Table 1 Comparison of urine and Serum based rK-39 strip test in the diagnosis of clinically suspected VL

Discussion

According to the national guideline for the treatment of VL in Bangladesh, suspected kala-azar cases must be confirmed by a positive rK-39 or demonstration of parasite in the tissue (bone marrow/splenic puncture) or by PCR [11]. The ICT based rK-39 antibody test has been used widely in Bangladesh for the diagnosis of VL because of its high sensitivity and specificity [5].

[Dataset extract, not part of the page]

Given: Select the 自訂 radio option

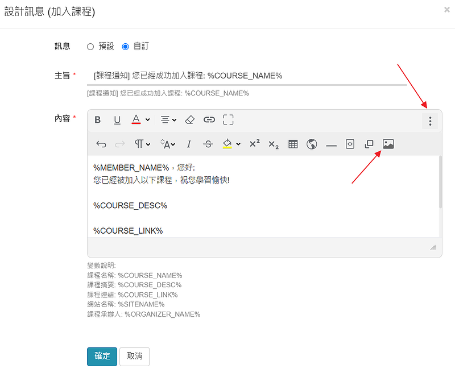Looking at the screenshot, I should coord(125,47).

According to the instruction of the manufacturer, this test is performed using serum or plasma for which collection of venous blood or figure- prick is necessary. But our study showed an excellent sensitivity and specificity level for the rK-39 dipstick test using a non-invasive procedure, i.e. urine samples. The sensitivity of the urine rK-39 strip test observed in our study (95%) corroborates the results of the urine-based DAT (90.7%) and urine ELISA (93.3%) [7]. The sensitivity and specificity of urine rK-39 in our study is within the acceptance level of the serum rK-39 strip test's sensitivity and specificity of specificity targeted (>90%) in the Indian subcontinent [13]. The urine-based rK-39 test has great advantages over the serum-based test because of ease of sample collection without causing any discomfort or pain to the subject. The non-invasive urine collection procedure minimizes the risk of blood-borne infections and facilitates the collection of samples from infants and children. Although, in our study a considerable number of positive test result with malaria (5/25) were noted in urine rK-39 test, but none was found in the healthy control subjects. We suspect this positive urine rK-39 strip test as false-positive as they were tested negative in the serum rk-39 test in the same malaria patient. This kind of false positivity might be raised due to the binding of unknown urinary components with the rK-39 antigen line in the test strip. According to Boelaert et al.[14], an ideal VL rapid diagnostic test should achieve a sensitivity level of ≥95% and a specificity level of ≥98% in both field and laboratory settings, and the test results should be interpreted in 30 minutes. The findings of our study showed that the non-invasive urine rK-39 strip test gave results in 10 minutes. The sensitivity of our test was satisfactory; however desired specificity was not achieved. The reproducibility of the urine rK-39 strip test was excellent (κ = 0.88) which corroborates with the reproducibility that had been assessed in a multi-centre evaluation of rK39 strip test with serum conducted in East Africa and the Indian subcontinent [13].

In our study the specificity has probably been overestimated because under real-life conditions there will be many malaria patients among the suspects to be tested. Moreover, half of the healthy controls were from a non-endemic area. The sensitivity may have been over-estimated in our study because the comparison was based on rK-39 sero-positive subjects. Another limitation of the rK-39 test is its variable sensitivity and specificity reported in different studies [1518]. To overcome these limitations, further investigations are required to assess the performance of the urine rK-39 test in a larger field condition with a larger population size, including parasitological confirmed VL subjects to confirm our data.

Conclusion

The urine rK-39 strip test would be a promising non-invasive point-of-care tool for the rapid screening of VL in remote rural areas where there is a high prevalence of VL. However, a large scale field evaluation of the urine rK-39 strip test is required before using it as a diagnostic tool for VL patients in different endemic areas. To the best of our knowledge, this is the first study on rK-39 strip test using urine samples.